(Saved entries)
^^^^^^^^^^^^^^^^
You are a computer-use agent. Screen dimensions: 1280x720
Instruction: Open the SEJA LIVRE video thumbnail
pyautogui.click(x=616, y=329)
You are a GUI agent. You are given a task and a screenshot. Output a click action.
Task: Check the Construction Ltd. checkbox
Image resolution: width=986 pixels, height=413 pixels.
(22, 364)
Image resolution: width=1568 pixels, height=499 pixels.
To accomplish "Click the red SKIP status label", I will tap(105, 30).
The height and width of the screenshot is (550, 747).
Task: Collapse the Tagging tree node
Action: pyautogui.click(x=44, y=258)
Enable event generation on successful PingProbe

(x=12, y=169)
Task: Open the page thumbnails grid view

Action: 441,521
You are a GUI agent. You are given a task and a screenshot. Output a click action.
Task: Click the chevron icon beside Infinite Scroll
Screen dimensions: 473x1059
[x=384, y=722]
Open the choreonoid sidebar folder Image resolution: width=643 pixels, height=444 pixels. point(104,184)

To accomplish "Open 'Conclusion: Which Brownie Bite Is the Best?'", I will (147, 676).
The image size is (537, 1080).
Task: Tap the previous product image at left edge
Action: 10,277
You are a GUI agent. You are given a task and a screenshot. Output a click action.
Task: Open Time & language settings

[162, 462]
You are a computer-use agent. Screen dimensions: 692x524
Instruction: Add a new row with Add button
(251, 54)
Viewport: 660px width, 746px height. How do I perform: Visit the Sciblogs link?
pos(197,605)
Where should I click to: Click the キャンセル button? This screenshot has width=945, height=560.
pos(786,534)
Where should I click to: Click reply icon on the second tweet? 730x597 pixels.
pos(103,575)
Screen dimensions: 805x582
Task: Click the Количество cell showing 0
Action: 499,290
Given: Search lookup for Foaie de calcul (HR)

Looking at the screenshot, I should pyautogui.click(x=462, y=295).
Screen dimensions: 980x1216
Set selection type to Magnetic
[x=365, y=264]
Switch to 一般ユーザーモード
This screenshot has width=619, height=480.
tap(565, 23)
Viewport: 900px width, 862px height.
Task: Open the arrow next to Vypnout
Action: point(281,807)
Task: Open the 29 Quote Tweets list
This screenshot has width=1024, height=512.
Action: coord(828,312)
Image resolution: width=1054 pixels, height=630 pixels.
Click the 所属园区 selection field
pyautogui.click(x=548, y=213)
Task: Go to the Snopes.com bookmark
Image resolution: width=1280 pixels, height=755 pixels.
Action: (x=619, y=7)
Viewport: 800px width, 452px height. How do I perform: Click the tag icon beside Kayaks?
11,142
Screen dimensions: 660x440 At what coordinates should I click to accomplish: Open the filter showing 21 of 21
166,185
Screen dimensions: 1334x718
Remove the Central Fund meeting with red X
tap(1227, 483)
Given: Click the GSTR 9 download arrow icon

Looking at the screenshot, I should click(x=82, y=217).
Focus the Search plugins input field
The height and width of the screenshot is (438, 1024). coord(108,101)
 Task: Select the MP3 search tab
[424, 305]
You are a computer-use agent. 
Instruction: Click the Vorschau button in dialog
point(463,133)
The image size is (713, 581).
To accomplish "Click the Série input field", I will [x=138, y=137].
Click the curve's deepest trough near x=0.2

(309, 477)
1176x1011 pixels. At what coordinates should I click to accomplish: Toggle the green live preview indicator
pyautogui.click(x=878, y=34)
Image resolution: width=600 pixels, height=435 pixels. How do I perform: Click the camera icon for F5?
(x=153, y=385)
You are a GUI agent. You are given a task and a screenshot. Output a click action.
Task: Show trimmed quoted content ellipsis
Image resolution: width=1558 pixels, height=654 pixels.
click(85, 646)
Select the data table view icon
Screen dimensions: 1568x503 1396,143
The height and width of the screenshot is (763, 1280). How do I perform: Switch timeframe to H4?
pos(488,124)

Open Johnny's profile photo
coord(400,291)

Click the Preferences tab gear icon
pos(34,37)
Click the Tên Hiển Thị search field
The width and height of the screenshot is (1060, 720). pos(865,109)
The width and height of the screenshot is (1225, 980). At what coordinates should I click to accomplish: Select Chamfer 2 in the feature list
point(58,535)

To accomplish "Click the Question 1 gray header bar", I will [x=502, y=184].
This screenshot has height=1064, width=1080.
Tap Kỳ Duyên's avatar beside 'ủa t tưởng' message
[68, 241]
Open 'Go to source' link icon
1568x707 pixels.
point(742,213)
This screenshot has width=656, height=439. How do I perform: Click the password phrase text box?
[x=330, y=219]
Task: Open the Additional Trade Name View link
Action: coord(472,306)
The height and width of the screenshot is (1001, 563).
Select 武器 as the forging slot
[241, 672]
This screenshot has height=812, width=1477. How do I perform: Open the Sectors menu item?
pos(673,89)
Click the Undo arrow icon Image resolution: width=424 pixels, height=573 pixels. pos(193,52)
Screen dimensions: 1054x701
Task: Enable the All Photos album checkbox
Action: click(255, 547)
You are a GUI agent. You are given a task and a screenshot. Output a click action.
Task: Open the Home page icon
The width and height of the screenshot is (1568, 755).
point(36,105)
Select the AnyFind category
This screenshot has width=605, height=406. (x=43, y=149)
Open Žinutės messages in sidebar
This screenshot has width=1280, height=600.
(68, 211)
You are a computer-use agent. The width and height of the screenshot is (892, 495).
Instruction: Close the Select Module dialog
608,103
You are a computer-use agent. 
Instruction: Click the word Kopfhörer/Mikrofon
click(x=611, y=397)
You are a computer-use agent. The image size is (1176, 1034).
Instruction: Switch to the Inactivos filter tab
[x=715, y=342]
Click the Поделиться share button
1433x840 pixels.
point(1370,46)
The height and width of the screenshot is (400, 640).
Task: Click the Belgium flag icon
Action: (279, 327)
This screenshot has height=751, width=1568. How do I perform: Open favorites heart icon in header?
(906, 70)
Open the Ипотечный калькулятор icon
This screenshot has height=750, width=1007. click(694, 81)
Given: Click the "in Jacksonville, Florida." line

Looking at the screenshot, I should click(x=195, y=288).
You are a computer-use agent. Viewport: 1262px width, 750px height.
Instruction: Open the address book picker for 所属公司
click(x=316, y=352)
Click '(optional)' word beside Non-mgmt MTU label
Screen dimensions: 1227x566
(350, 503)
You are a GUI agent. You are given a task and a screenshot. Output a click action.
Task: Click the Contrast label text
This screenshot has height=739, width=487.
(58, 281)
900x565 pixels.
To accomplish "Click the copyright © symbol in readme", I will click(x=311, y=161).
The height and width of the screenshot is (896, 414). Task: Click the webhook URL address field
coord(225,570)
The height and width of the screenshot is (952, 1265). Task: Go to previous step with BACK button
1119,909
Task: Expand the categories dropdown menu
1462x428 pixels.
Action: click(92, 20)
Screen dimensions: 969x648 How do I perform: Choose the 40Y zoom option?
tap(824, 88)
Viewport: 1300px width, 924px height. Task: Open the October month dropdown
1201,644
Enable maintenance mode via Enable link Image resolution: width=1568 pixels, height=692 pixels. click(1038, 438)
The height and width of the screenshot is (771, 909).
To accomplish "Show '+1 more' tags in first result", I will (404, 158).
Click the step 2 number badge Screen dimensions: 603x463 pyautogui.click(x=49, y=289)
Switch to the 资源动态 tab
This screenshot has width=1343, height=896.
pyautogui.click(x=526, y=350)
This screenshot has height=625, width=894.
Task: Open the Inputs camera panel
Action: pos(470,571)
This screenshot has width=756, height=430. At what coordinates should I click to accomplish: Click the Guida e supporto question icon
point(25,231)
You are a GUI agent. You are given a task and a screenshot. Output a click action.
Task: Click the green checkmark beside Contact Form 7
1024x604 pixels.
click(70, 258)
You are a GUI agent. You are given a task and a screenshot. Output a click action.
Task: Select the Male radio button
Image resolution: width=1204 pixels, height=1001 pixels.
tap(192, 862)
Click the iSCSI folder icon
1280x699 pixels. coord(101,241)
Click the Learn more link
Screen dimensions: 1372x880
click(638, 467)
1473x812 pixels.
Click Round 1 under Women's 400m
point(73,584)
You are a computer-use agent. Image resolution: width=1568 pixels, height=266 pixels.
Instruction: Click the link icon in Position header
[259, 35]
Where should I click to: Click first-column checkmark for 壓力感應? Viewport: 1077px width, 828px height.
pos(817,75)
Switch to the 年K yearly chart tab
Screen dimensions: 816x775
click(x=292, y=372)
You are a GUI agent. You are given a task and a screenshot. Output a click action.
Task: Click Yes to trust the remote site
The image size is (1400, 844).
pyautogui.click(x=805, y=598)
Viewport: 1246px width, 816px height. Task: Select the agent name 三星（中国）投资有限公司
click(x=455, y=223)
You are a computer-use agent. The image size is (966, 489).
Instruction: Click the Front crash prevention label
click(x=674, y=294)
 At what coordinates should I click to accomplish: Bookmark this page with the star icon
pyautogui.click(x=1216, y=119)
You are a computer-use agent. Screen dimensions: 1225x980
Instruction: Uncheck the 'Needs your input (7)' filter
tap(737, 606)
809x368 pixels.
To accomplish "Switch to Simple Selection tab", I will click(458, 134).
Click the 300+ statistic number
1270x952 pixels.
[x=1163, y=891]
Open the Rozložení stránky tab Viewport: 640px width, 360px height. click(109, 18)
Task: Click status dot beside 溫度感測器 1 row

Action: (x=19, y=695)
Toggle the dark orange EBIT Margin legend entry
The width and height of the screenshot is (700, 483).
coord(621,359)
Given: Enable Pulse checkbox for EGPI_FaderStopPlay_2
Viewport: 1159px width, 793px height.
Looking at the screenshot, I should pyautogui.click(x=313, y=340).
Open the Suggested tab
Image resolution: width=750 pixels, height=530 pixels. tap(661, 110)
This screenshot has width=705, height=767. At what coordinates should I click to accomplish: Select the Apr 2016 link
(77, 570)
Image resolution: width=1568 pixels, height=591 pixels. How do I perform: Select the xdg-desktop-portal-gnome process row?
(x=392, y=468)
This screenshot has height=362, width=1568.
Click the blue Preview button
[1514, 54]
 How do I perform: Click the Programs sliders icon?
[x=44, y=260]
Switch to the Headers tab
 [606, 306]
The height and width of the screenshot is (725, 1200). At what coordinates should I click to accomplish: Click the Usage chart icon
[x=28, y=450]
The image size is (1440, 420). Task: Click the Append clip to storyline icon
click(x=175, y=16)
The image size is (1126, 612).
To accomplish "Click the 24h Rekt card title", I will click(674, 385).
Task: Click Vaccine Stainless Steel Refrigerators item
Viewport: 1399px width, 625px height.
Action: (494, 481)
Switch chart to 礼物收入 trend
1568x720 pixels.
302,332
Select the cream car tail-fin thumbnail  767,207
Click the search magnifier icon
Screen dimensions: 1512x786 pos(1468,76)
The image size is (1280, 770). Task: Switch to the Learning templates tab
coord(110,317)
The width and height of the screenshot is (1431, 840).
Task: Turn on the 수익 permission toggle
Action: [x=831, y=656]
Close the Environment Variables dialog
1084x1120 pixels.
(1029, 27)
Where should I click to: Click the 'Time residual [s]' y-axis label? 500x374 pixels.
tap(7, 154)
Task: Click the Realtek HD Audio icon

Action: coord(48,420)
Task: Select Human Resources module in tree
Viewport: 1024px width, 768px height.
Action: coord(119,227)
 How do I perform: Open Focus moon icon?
^^^^^^^^^^^^^^^^
# [DIRECTIONS FOR THIS TASK]
Verbatim output is expected for the lines from the start of the data to the line in which "Task: Open the 29 Quote Tweets list" appears, both included.

# [ANSWER BELOW]
You are a computer-use agent. Screen dimensions: 1280x720
Instruction: Open the SEJA LIVRE video thumbnail
pyautogui.click(x=616, y=329)
You are a GUI agent. You are given a task and a screenshot. Output a click action.
Task: Check the Construction Ltd. checkbox
Image resolution: width=986 pixels, height=413 pixels.
(22, 364)
Image resolution: width=1568 pixels, height=499 pixels.
To accomplish "Click the red SKIP status label", I will tap(105, 30).
The height and width of the screenshot is (550, 747).
Task: Collapse the Tagging tree node
Action: pyautogui.click(x=44, y=258)
Enable event generation on successful PingProbe

(x=12, y=169)
Task: Open the page thumbnails grid view

Action: 441,521
You are a GUI agent. You are given a task and a screenshot. Output a click action.
Task: Click the chevron icon beside Infinite Scroll
Screen dimensions: 473x1059
[x=384, y=722]
Open the choreonoid sidebar folder Image resolution: width=643 pixels, height=444 pixels. point(104,184)

To accomplish "Open 'Conclusion: Which Brownie Bite Is the Best?'", I will (147, 676).
The image size is (537, 1080).
Task: Tap the previous product image at left edge
Action: 10,277
You are a GUI agent. You are given a task and a screenshot. Output a click action.
Task: Open Time & language settings

[162, 462]
You are a computer-use agent. Screen dimensions: 692x524
Instruction: Add a new row with Add button
(251, 54)
Viewport: 660px width, 746px height. How do I perform: Visit the Sciblogs link?
pos(197,605)
Where should I click to: Click the キャンセル button? This screenshot has width=945, height=560.
pos(786,534)
Where should I click to: Click reply icon on the second tweet? 730x597 pixels.
pos(103,575)
Screen dimensions: 805x582
Task: Click the Количество cell showing 0
Action: 499,290
Given: Search lookup for Foaie de calcul (HR)

Looking at the screenshot, I should pyautogui.click(x=462, y=295).
Screen dimensions: 980x1216
Set selection type to Magnetic
[x=365, y=264]
Switch to 一般ユーザーモード
This screenshot has width=619, height=480.
tap(565, 23)
Viewport: 900px width, 862px height.
Task: Open the arrow next to Vypnout
Action: point(281,807)
Task: Open the 29 Quote Tweets list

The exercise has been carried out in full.